Born in Portland on December 29, 1825, Charles William Goddard was educated at private schools in Portland and at Bowdoin College.
Graduating with the class of 1844 he continued his education at Harvard Law School and was admitted to the Cumberland Bar in 1846.
He practiced law in Portland as a partner of James Merrill, Esquire before moving to Lewiston Falls in 1850.
In 1866 Goddard returned to Portland and associated himself with Thomas H. Haskell, a future Justice of the Supreme Judicial Court of Maine.
In politics, Goddard was yet another example of a Whig turned Republican. He was elected to the State Senate in 1857 and reelected in 1858 serving as President of the Senate in 1859.
In 1861 Goddard was appointed by President Lincoln to be Consul-General at Constantinople, a position that he continued in until 1864.
Following his return to the United States, he was appointed by Governor Chamberlain to be one of five commissioners to devise a plan for the equalization of the municipal war debt, which amounted to about twelve million dollars, and its assumption by the State.

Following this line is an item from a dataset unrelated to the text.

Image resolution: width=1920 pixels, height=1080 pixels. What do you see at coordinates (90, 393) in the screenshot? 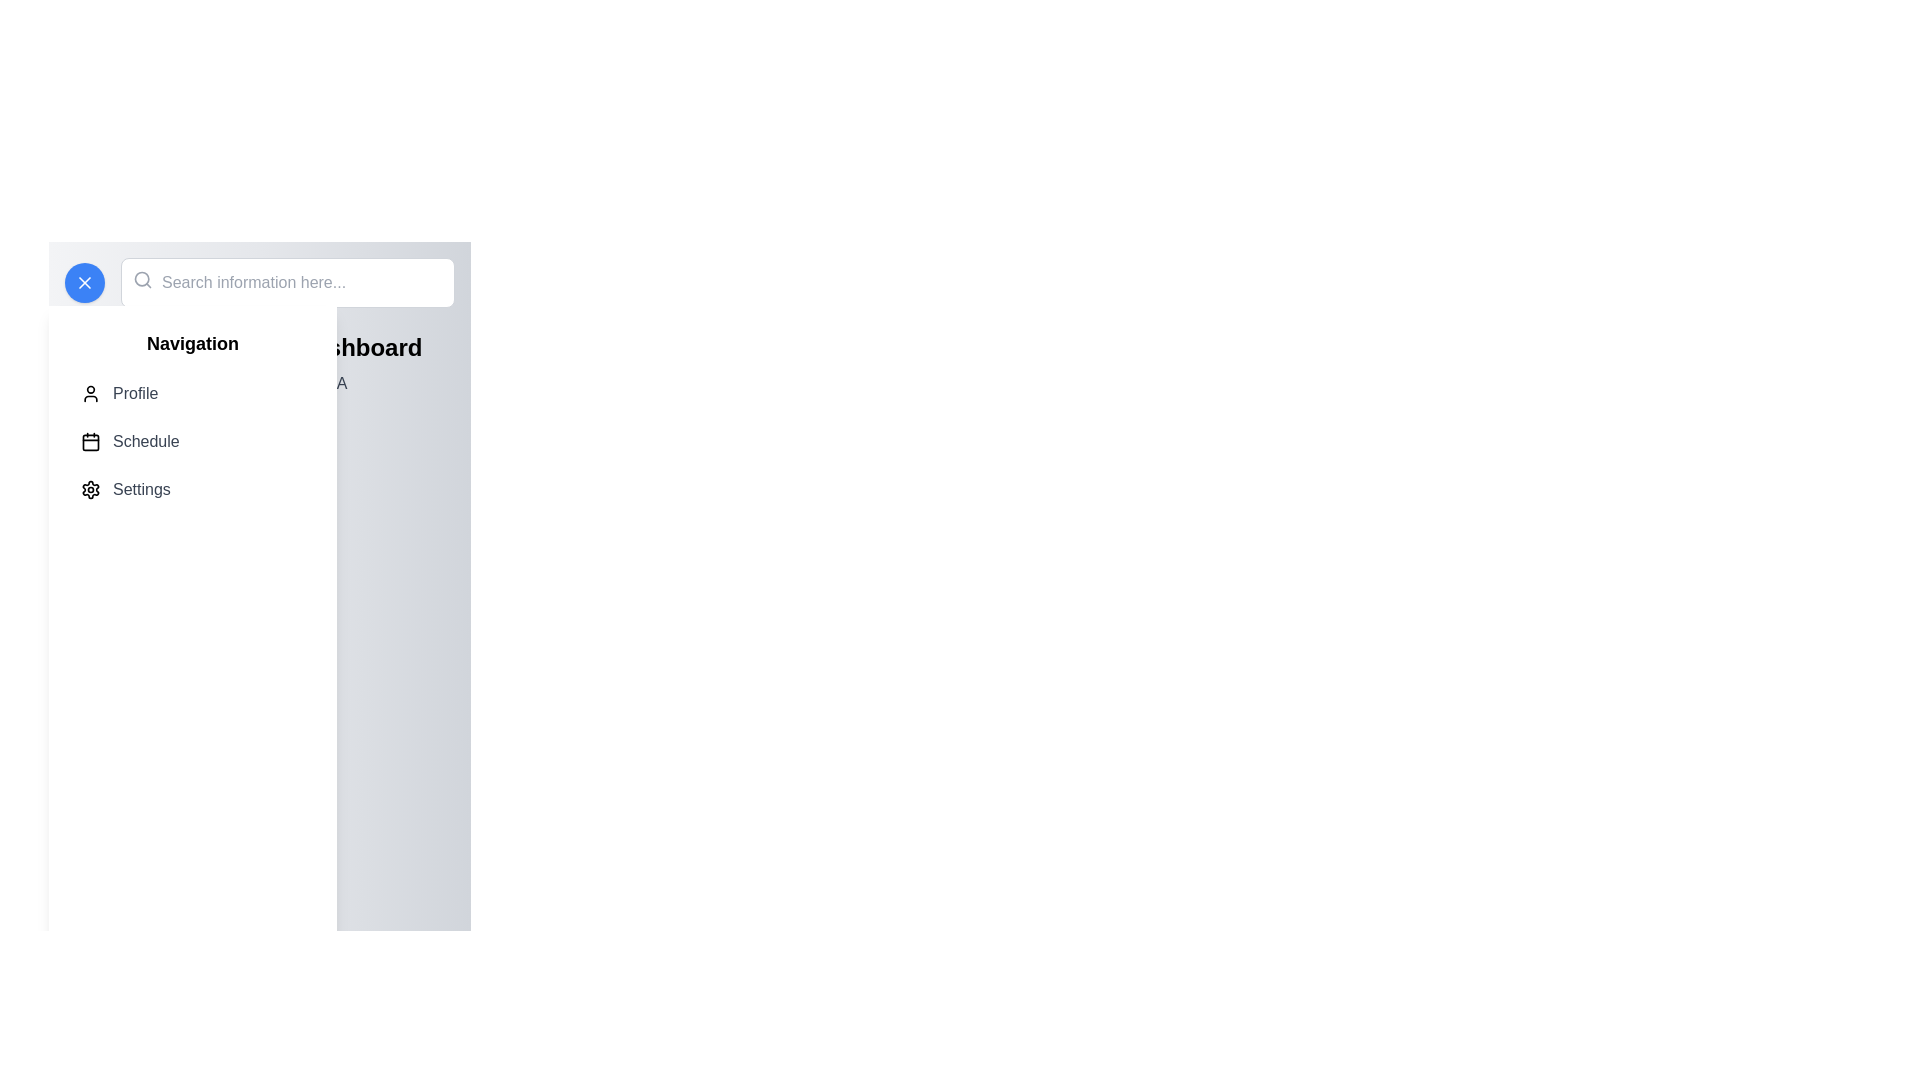
I see `the user icon located in the left-hand sidebar before the 'Profile' option` at bounding box center [90, 393].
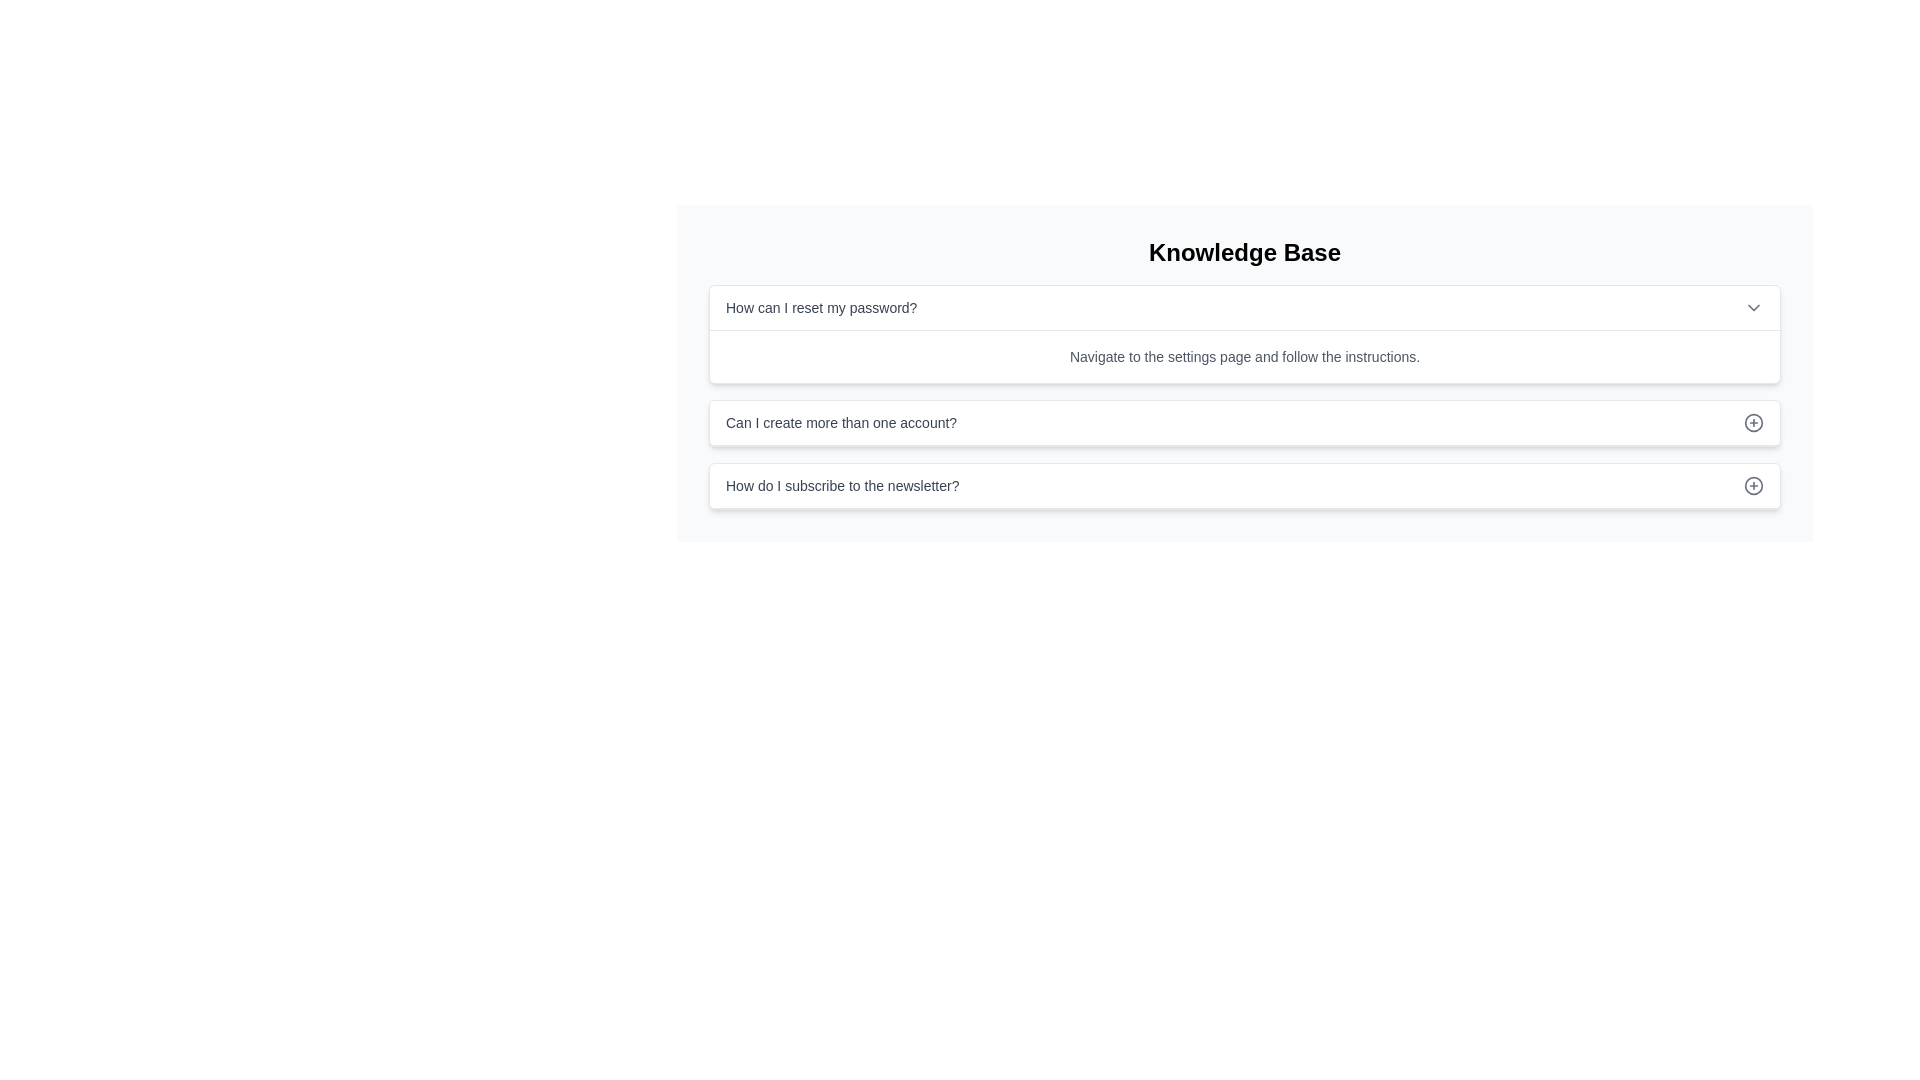 This screenshot has width=1920, height=1080. Describe the element at coordinates (842, 486) in the screenshot. I see `the text label that reads 'How do I subscribe to the newsletter?' in the third FAQ section of the interface` at that location.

In 1881 by Legislative Resolve, Judge Goddard (he had by this time been appointed to the Superior Court) was appointed sole Commissioner to revise the public laws of the State of Maine.
Goddards legal career included being appointed the first County Attorney for Androscoggin County in 1854.
A classic example of the well-educated and well-connected patrician, public servant of the nineteenth century, Goddard showed that such connections were not accidental when he chose for his second wife the daughter of ex-Governor Anson P. Morrill in 1857, the same year her uncle, Lot M. Morrill, was elected Governor.